The workshop will build upon the wider remit of the Oxford Martin School (OMS) programme, Changing Global Orders, in demonstrating how shock management can benefit from closer institutional study and applying the lessons of history to contemporary crises. Most crises have important antecedents and are often preceded by periods of turbulence, hence historical approaches and learning can help to untangle their origins and inform future pathways and policies. Beyond history, however, the workshop seeks to disaggregate different responses to shocks and their management over time and propose that regional institutions play important, albeit often understudied roles.
Such disaggregation is particularly important in a fast-changing world order where the rise of new ‘regional powers’ beyond the West points to a global landscape of multipolarity, where older multilateral institutions are challenged. The most critical point is that the ‘we’ now involved in global governance has changed in fundamental ways. Reactions to the war in Ukraine and to the conflict in Palestine from across many parts of the Global South are a reminder that simple-minded assumptions about the indivisibility of peace or the universality of liberal values occlude a much more complex picture, especially in a world characterised by both deep diversity and historical inequalities and stratification. This is not a new phenomenon. As part of a deep-rooted historical process, there has been a diffusion of agency and the capacity of a far wider range of states, social groups, and societies across the different regions of the world to lay claim to cultural recognition and to demand changes in the legal and institutional structure of international society.
Globalisation has multiplied the voices IOs and INGOs need to listen to, yet at the same time radically differentiated them. The contestation of globalization is taking place within the context of a power shift (including but not only to China) and a justice shift (with new justice claims emerging across many different parts of the world). Only by researching the changing character of power, geopolitical relations, and the importance of deep regional diversity amid high connectivity, can we find a way through the fundamental challenge facing the management of future shocks: namely, why an emphasis on supposedly ‘shared’ global challenges has faltered in the past, and risks our future.
Major shock or crisis management is typically approached at a macro level. Depending on the shock – financial, health, environmental or security - the question is which global institution is best placed to deal with it. Yet throughout the last 100 years regional actors and institutions have played significant, if often under-recognised roles in shock management and institutional redesign, whether supporting, challenging or complementing global governance structures or acting solo. Managing crisis is therefore a hybrid or multilevel affair. In recent decades, multiple regional organizations, in Europe, Asia, Africa or Latin America, have all played major roles in crisis management reflecting both the limitations on global institutions and the preferences of regional actors devising solutions for regional problems. In considering the regional-global nexus past and present this workshop aims to demonstrate how shock management and the production of more stable orders depends upon better connecting regional and global responses.

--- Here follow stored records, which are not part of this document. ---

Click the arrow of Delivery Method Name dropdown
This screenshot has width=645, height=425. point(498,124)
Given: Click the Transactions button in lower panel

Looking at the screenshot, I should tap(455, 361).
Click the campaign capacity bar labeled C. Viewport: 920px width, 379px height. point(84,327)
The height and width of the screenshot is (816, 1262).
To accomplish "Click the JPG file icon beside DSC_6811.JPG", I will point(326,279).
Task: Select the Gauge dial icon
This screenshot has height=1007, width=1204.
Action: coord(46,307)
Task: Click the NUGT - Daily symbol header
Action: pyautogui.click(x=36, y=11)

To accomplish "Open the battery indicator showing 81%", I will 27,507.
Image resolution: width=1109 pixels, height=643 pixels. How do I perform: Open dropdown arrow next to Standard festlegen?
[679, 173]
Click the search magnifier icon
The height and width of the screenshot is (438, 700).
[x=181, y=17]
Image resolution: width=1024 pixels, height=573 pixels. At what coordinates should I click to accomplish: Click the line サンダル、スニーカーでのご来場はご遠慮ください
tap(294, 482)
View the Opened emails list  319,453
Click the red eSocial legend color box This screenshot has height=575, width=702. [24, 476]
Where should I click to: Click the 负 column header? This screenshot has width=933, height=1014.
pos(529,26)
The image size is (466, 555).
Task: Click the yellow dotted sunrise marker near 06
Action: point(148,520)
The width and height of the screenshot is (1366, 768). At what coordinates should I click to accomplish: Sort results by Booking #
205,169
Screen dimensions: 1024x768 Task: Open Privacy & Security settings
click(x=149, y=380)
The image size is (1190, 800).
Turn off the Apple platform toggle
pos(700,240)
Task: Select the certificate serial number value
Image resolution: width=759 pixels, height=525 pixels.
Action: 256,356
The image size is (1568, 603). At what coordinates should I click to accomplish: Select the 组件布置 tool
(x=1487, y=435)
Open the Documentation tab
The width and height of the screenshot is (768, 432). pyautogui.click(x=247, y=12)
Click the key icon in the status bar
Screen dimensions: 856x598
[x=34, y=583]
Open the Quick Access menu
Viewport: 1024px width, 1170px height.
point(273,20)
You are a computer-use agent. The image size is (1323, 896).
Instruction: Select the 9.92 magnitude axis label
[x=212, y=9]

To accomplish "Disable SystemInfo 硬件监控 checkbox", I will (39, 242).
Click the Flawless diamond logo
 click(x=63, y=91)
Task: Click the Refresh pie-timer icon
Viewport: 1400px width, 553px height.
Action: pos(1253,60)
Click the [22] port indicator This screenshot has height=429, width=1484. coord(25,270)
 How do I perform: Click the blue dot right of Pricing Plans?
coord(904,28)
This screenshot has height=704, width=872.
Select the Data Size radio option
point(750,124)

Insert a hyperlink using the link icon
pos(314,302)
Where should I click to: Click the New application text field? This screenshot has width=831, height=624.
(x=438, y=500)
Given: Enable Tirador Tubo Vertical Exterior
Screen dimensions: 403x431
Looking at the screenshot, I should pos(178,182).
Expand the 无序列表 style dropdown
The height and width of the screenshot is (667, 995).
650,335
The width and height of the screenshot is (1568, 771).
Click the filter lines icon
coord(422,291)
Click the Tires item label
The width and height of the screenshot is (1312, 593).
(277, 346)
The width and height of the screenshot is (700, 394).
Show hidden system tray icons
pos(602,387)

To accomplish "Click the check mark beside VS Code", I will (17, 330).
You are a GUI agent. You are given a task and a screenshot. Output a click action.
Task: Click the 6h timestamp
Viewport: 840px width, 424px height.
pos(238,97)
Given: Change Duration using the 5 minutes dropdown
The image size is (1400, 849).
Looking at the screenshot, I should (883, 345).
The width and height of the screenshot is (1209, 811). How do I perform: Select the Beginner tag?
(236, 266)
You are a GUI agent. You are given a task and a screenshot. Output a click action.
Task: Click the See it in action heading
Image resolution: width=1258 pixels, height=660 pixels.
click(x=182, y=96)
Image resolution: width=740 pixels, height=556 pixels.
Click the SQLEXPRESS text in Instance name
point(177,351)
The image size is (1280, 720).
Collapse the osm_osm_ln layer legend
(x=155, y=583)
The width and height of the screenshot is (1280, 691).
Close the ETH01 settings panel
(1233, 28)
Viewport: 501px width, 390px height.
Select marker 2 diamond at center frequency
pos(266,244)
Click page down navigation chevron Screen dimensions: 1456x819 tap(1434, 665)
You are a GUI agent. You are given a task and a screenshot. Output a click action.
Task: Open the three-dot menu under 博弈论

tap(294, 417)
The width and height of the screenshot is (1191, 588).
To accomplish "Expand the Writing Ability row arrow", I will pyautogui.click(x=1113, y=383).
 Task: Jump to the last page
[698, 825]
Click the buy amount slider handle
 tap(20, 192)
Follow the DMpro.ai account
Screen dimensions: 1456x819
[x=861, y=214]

Drawing on scholars from Oxford’s OMS programme, from the United Nations University (UNU) network and other international partners, this workshop will examine regional approaches over time and the intersections between the regional and global governance, to explore what has been learned from past practice and how future global governance can be enhanced by more constructive engagement. Workshop participants will consider different theoretical approaches to understanding the regional-global nexus; how that nexus has looked historically; and a set of contemporary themes and cases particularly pertinent to demonstrating its salience. The aim is to bring scholarly analysis of the regional-global nexus into policy-relevant settings.
This event is by invitation only.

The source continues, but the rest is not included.